====== Exercise material

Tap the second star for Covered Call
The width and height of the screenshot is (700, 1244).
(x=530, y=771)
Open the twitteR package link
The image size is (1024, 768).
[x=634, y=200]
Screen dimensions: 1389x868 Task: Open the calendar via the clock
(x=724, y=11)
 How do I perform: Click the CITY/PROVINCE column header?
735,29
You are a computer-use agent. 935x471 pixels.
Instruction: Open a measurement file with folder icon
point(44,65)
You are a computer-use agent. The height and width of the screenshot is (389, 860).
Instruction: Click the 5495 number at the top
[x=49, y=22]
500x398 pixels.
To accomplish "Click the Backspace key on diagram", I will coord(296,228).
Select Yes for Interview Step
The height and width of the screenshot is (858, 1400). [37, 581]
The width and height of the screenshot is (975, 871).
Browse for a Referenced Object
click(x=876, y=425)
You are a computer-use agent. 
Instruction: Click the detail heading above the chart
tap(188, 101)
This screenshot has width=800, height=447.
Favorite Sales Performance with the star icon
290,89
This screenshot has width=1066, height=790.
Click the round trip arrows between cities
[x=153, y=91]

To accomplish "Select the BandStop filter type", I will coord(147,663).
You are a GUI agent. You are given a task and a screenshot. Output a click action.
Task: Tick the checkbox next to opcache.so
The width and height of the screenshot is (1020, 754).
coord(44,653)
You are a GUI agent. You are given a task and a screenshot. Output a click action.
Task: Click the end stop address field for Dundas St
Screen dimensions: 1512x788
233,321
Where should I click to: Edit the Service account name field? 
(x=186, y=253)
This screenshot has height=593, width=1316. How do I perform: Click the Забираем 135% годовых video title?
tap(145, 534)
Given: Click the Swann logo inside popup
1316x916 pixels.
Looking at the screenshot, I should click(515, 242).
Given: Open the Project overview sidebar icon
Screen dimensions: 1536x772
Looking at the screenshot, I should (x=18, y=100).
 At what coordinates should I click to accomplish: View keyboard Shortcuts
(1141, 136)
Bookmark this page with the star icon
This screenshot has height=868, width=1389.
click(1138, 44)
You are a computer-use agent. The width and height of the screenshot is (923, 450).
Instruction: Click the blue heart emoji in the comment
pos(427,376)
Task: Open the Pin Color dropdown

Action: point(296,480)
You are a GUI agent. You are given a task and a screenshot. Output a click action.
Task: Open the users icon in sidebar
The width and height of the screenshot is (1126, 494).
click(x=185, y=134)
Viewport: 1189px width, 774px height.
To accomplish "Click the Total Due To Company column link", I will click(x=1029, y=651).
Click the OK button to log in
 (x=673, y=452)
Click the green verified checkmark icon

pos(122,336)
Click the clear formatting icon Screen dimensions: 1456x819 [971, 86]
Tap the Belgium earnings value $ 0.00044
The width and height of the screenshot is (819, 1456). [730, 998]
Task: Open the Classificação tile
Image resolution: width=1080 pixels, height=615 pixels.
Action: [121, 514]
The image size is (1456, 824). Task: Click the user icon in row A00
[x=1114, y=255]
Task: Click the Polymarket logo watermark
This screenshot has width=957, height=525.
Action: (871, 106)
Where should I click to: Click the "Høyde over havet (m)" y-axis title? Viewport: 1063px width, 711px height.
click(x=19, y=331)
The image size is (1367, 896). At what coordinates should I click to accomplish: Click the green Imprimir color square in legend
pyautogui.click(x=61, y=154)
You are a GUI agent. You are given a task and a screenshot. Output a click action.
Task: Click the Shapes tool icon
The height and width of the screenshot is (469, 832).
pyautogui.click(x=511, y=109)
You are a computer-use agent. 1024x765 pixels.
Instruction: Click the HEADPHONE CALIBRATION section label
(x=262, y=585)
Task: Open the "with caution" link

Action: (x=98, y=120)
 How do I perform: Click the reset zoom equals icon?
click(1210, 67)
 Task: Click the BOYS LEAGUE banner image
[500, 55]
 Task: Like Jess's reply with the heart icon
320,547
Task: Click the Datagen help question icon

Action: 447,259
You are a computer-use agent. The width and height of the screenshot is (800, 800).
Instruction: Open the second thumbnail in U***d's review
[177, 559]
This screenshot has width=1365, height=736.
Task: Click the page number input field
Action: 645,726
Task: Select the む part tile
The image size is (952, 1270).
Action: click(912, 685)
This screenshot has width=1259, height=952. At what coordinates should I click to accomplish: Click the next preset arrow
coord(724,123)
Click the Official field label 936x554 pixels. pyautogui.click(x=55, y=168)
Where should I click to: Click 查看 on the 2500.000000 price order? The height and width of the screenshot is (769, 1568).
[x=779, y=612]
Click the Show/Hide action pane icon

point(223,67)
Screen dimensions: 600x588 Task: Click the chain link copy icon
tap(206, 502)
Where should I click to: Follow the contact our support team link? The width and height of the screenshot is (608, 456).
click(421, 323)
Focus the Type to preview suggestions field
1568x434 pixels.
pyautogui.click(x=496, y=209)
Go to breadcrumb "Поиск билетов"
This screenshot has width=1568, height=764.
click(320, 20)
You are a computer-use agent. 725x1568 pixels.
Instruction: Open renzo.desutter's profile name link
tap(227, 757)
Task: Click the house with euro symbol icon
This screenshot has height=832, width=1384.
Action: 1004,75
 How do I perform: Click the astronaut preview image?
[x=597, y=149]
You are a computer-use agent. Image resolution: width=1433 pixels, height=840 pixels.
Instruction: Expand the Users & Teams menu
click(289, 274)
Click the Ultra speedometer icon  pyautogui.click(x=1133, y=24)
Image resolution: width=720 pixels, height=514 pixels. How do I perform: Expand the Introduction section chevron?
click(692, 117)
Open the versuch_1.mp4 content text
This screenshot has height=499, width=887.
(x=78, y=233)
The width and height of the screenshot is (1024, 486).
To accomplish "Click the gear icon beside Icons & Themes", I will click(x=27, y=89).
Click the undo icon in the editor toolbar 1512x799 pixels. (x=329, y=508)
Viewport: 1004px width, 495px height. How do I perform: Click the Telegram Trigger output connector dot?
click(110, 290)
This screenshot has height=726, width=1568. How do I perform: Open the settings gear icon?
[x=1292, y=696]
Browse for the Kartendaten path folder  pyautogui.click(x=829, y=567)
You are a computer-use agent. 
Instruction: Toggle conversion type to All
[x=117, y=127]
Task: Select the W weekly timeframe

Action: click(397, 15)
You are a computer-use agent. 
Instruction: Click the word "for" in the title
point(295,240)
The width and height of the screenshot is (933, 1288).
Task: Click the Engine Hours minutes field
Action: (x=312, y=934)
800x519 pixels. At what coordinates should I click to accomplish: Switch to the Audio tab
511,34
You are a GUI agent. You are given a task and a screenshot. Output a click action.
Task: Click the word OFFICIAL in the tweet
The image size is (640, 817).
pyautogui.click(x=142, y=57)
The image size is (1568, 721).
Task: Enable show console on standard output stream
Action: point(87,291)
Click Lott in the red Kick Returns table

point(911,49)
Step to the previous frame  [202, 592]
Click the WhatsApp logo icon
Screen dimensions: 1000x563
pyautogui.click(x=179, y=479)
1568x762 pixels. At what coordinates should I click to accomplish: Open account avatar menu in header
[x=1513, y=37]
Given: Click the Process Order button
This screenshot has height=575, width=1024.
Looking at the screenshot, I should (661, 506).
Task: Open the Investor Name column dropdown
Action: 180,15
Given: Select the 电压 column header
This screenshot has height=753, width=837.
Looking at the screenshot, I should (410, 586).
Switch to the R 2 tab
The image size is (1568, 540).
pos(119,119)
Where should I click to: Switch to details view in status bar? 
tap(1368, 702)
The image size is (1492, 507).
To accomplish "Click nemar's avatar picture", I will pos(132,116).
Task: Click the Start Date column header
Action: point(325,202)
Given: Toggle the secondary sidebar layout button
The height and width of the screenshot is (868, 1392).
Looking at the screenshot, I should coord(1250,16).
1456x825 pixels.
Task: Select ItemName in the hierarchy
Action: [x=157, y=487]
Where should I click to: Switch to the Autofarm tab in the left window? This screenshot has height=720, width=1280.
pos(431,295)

============

Short task:
Return the lines of the listing above from the line containing "Step to the" up to and including the line containing "pos(119,119)", repeating them exactly.

Task solution:
Step to the previous frame  [202, 592]
Click the WhatsApp logo icon
Screen dimensions: 1000x563
pyautogui.click(x=179, y=479)
1568x762 pixels. At what coordinates should I click to accomplish: Open account avatar menu in header
[x=1513, y=37]
Given: Click the Process Order button
This screenshot has height=575, width=1024.
Looking at the screenshot, I should (661, 506).
Task: Open the Investor Name column dropdown
Action: 180,15
Given: Select the 电压 column header
This screenshot has height=753, width=837.
Looking at the screenshot, I should (410, 586).
Switch to the R 2 tab
The image size is (1568, 540).
pos(119,119)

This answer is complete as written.